I want to incorporate Label Encoding through the scikit learn pipeline. Unfortunately, LabelEncoder() is broken with the pipeline API so that's not an option right now. I tried creating my own class which calls .map() to map categories to labels:
from sklearn.base import TransformerMixin
from sklearn.base import BaseEstimator
class RatingEncoder(BaseEstimator, TransformerMixin):
"""Takes in dataframe, converts all categorical Ratings columns into numerical Ratings columns
via label-encoding"""
def __init__(self):
pass
def fit(self, df, y=None):
return self
def transform(self, df, y=None):
""""Transform all of the categorical ratings columns into numerical ratings columns"""
for feature in df.columns:
df[feature] = df[feature].map({
"Po" : 1,
"Fa" : 2,
"TA" : 3,
"Gd" : 4,
"Ex" : 5,
})
return df
Then, I set up the following pipeline:
def select_numeric_features(df):
return df.select_dtypes(include=np.number).columns
def select_categorical_features(df):
return df.select_dtypes(exclude=np.number).columns
def select_rated_features(df):
rated_features = []
for column in df:
# This criteria determines if a column is a 'rated column'
if any(df[column] == 'TA'):
rated_features.append(column)
return rated_features
pipeline = make_column_transformer(
(RatingsTransformer(), select_rated_features),
(SimpleImputer(strategy='constant', fill_value='None'), select_categorical_features),
(SimpleImputer(strategy='constant', fill_value=0), select_numeric_features),
remainder='passthrough'
)
The problem with this is that after the RatingsTransformer() step, the categorical 'ratings' columns are supposed to become numerical columns. However, this change doesn't show up in the column selection part of the column transformer, so select_numerical_features and select_categorical_features will choose the incorrect 'ratings' columns as if they had no been mapped from categories to values. Basically, the column transformer isn't using columns that were updated in the middle of the pipeline.

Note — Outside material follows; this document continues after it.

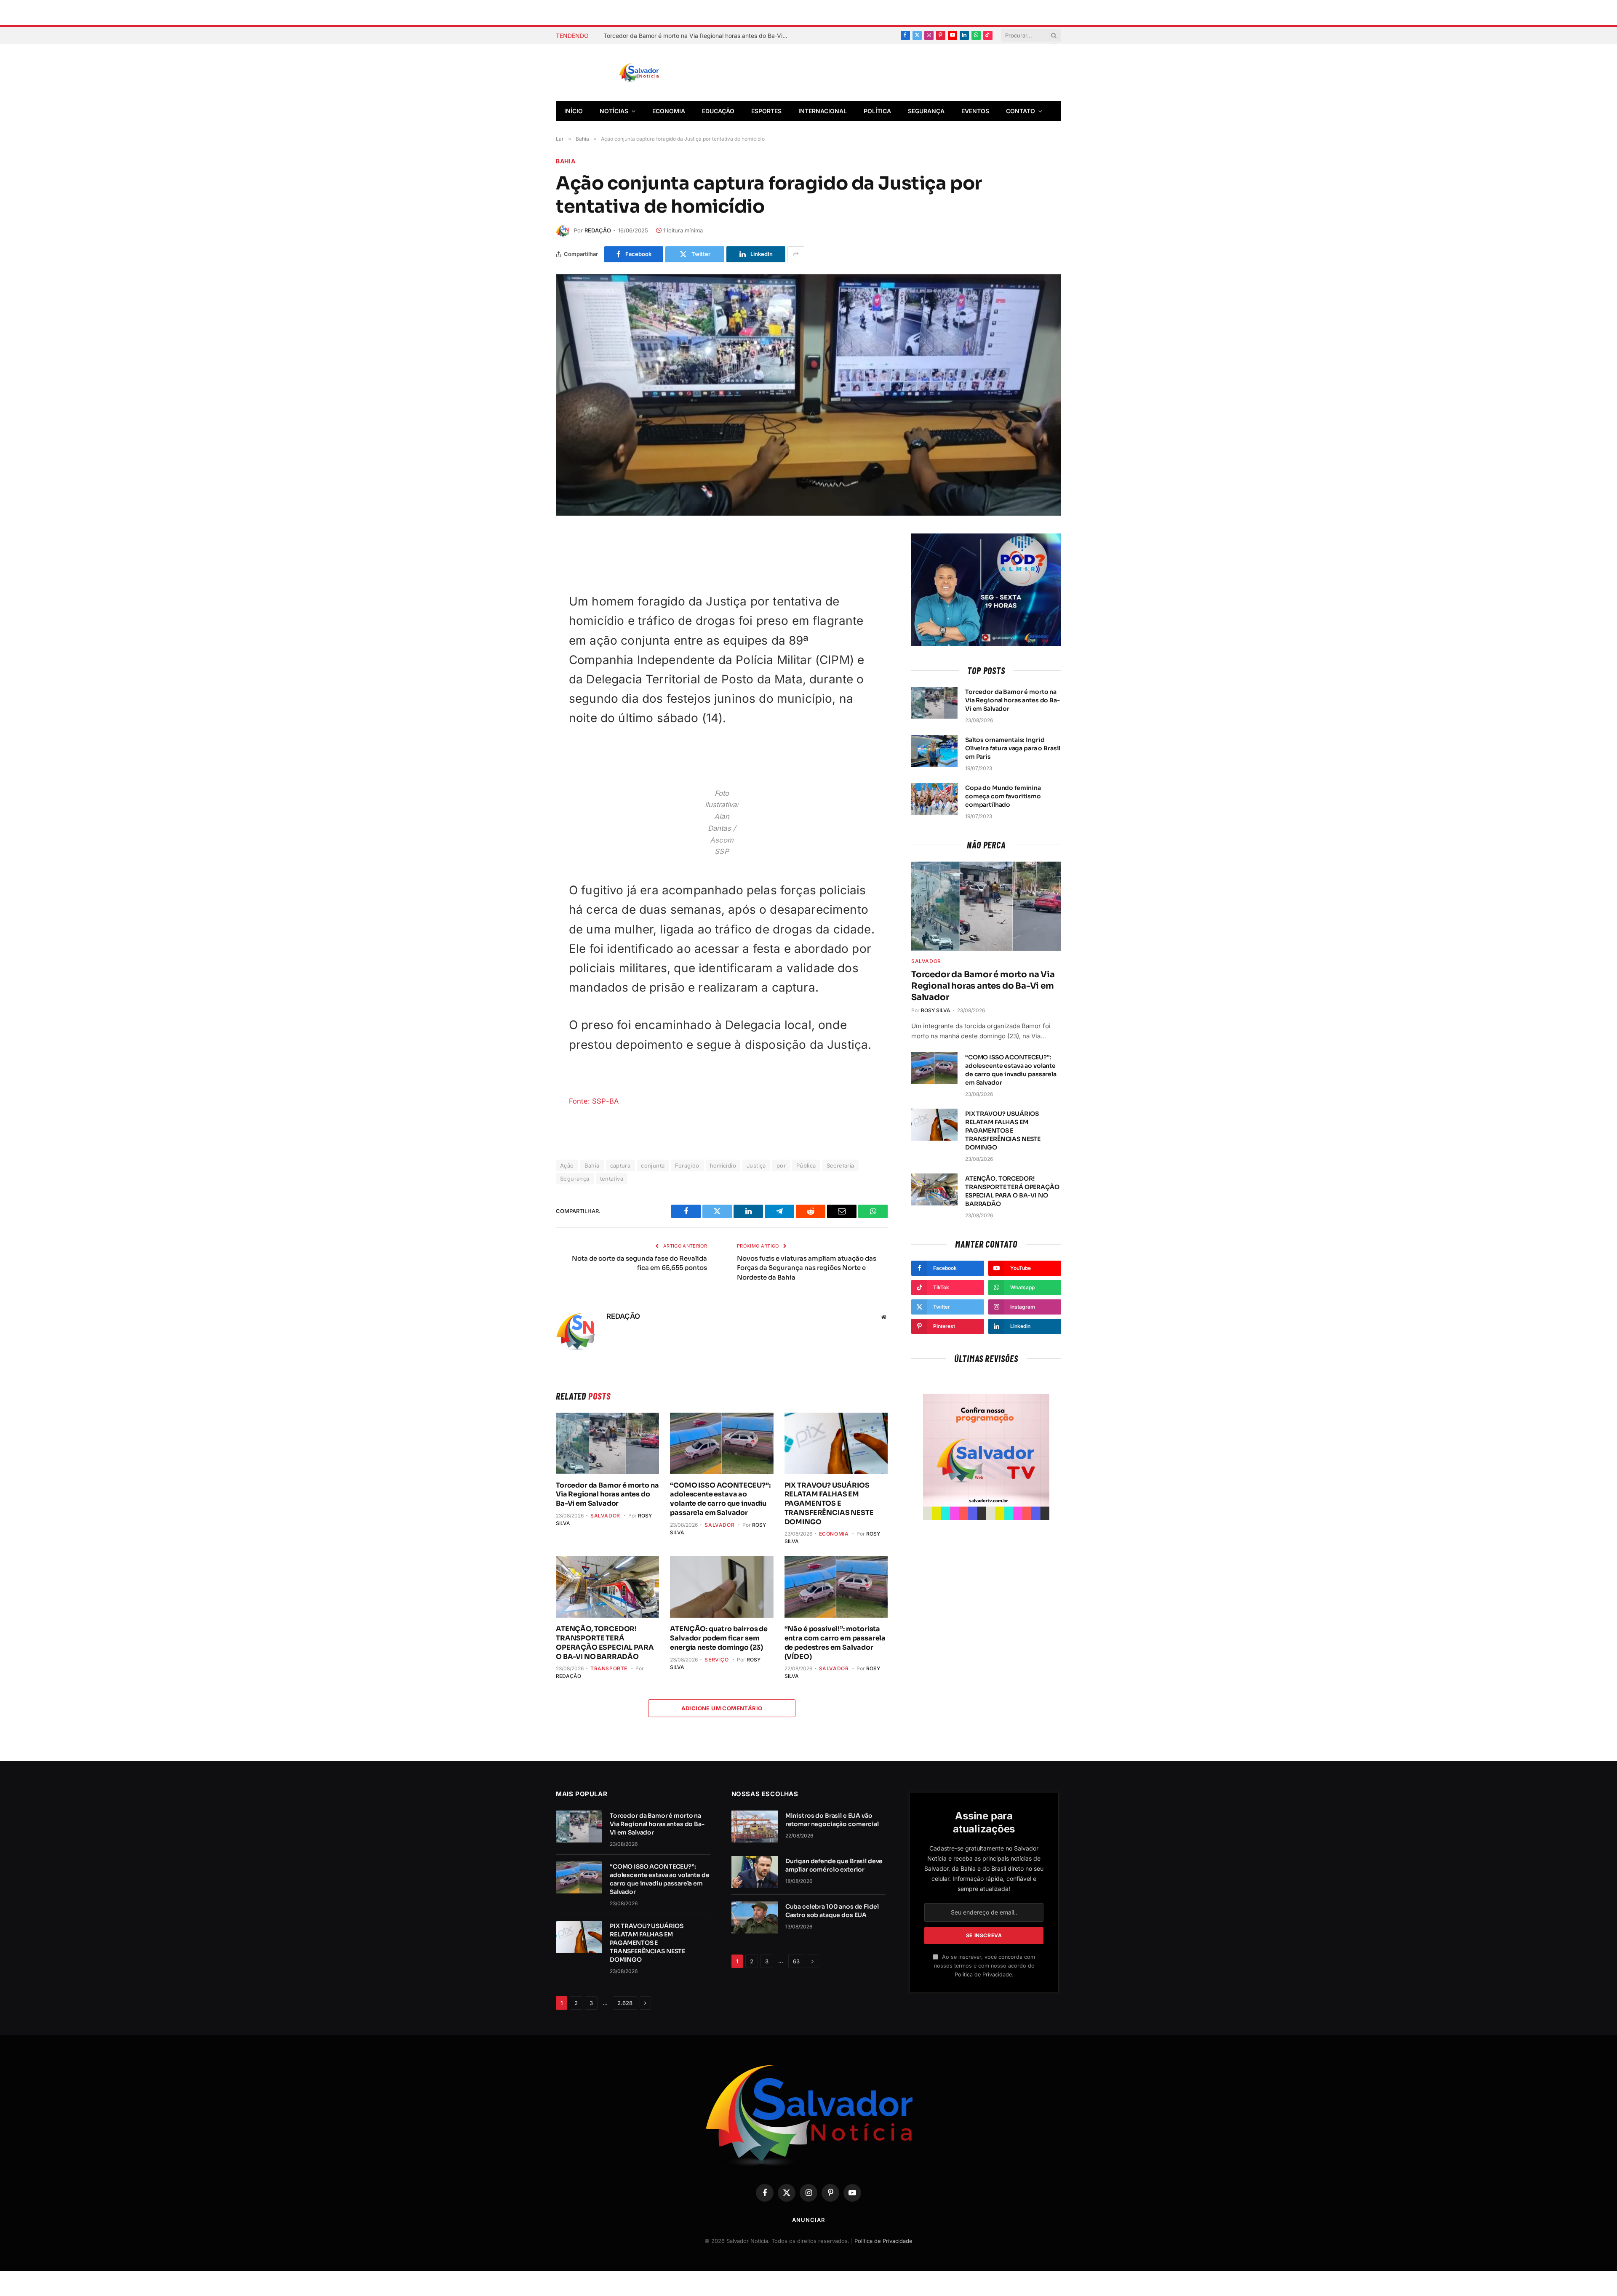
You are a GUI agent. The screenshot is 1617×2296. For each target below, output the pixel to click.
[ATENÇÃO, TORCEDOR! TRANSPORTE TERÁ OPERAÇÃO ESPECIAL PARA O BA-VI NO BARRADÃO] (607, 1587)
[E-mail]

Any workaround for this? Or, is there a simpler solution to LabelEncoding using the pipeline API?
LabelEncoder is to encode labels and therefore the y (or target). If you want to encode data (i.e. X) you can use a OneHotEncoder or an OrdinalEncoder which can be easily integrated within a Pipeline from scikit-learn.
In your case it seems that you want to ordinal encode your data.
from sklearn.pipeline import make_pipeline
from sklearn.impute import SimpleImputer
from sklearn.preprocessing import OrdinalEncoder
preprocessor = make_pipeline(
SimpleImputer(strategy="constant", fill_value="missing"),
OrdinalEncoder()
)
preprocessor.fit_transform(X_train)
A more complete example can be found here: https://scikit-learn.org/stable/auto_examples/compose/plot_column_transformer_mixed_types.html#sphx-glr-auto-examples-compose-plot-column-transformer-mixed-types-py
You could imagine to use an OrdinalEncoder instead of the the OneHotEncoder if the classifier would not be a linear model (e.g. RandomForestClassifier).